Gamification on steroids - robbymgood
http://gamersrant.com/?p=682

======
gbsi
This is brilliant. People playing games for rewards they can redeem (duh).
More in-depth. People making an actual effort for their reward, and having fun
doing it. The effort made (playing the game) is something I feel strongly
about, especially as companies freely customize the deal offered. This amongst
others means that the company is able to track what people are prepared to do
for what. I know this is sweetened by the fact that they're playing games, and
different games have different effort levels. I feel this will be much more
effective than low-ball dealsites like groupon.
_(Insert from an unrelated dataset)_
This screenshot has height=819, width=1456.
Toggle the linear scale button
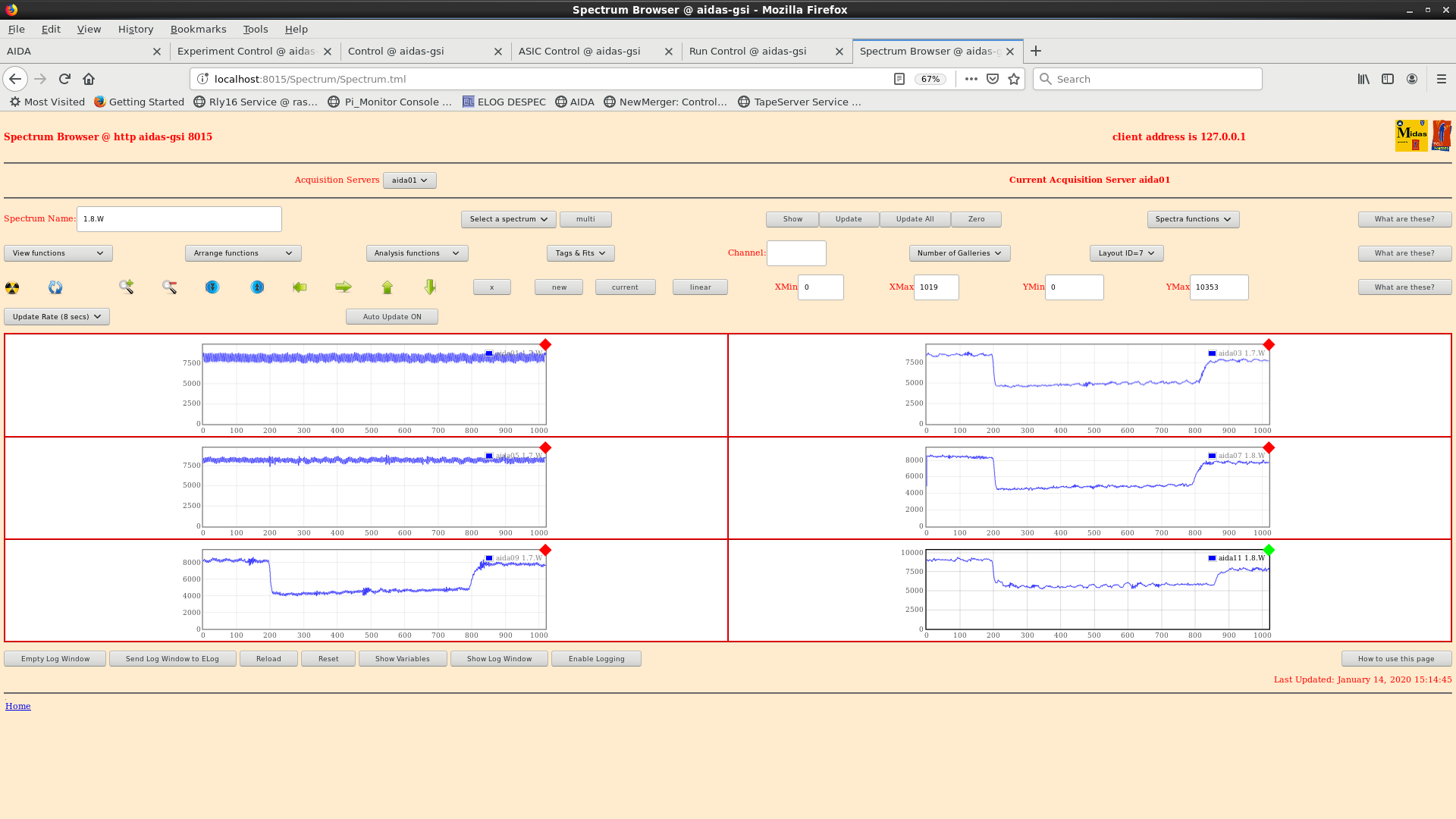(700, 287)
I have my feelings regarding
groupon, which almost anonymizes the actual vendor, leaving them feeling raped
by the scavanger-like clientele, only looking for the cheapest possible, I am
talking from personal experience having launched a few campaigns.
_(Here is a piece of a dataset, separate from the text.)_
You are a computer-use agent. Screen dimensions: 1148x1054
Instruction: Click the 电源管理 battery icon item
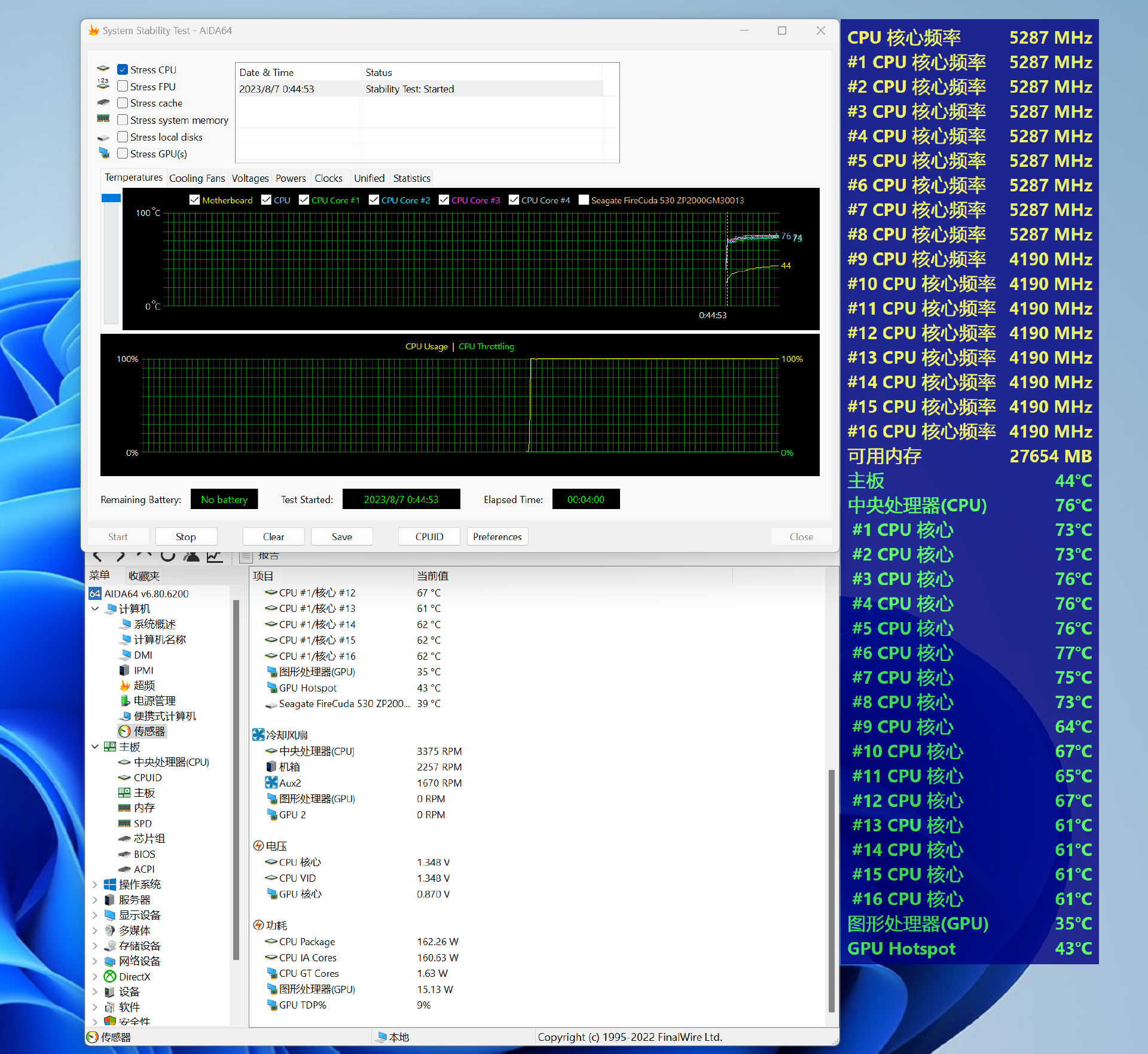(125, 700)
As the the businesses in article state;

"We prefer Dobango over other sites like Groupon, LivingSocial, because
Dobango has helped bring in higher quality customers that are more likely to
come back rather than clients looking for one time low-ball deals, who are not
likely to become repeat customers."

This is where the money's at.

User adoption is incredibly important. However, having a community with a
large userbase, you have a responsability to keep them happy. To do so, having
an inventory/product/service to offer your users is what will keep them coming
back, ergo, keeping your suppliers happy is equally important.

Groupon is great, but me in my expertise as a marketing manager/consultant,
the cost of marketing was far too great, and the clientele produced wouldn´t
really come back again to our hotel. I'm sure groupon works for businesses
that can support that high level of discount, such as established franchises
and larger corporations, but our hotel, with 15 in staff and 30 rooms, could
never run more than one promotion every quarter. It creates a scavangerlike
mentality, which is great for groupon but useless for the businesses. Its
appealing to the most basic of their animal instincts cheap=awesome. It´s a
cheap form of marketing that I highly dissapprove of. I could make a lot more
money just telling every single client I've worked with to slash prices and
simply undercut the competition, but this is no way of driving innovation
forward. You want to create more business, innovate and sell at higher price.
Perpetually pricing yourself lower than your competition will eventually leave
you like one of the now many defunct, outdated and out-right shitty hotels
populating the Cancun beaches. (I'm a hotel marketing consultant in Mexico and
the Riviera Maya).

And now i'm done unleashing my frustration over shortsighted marketers.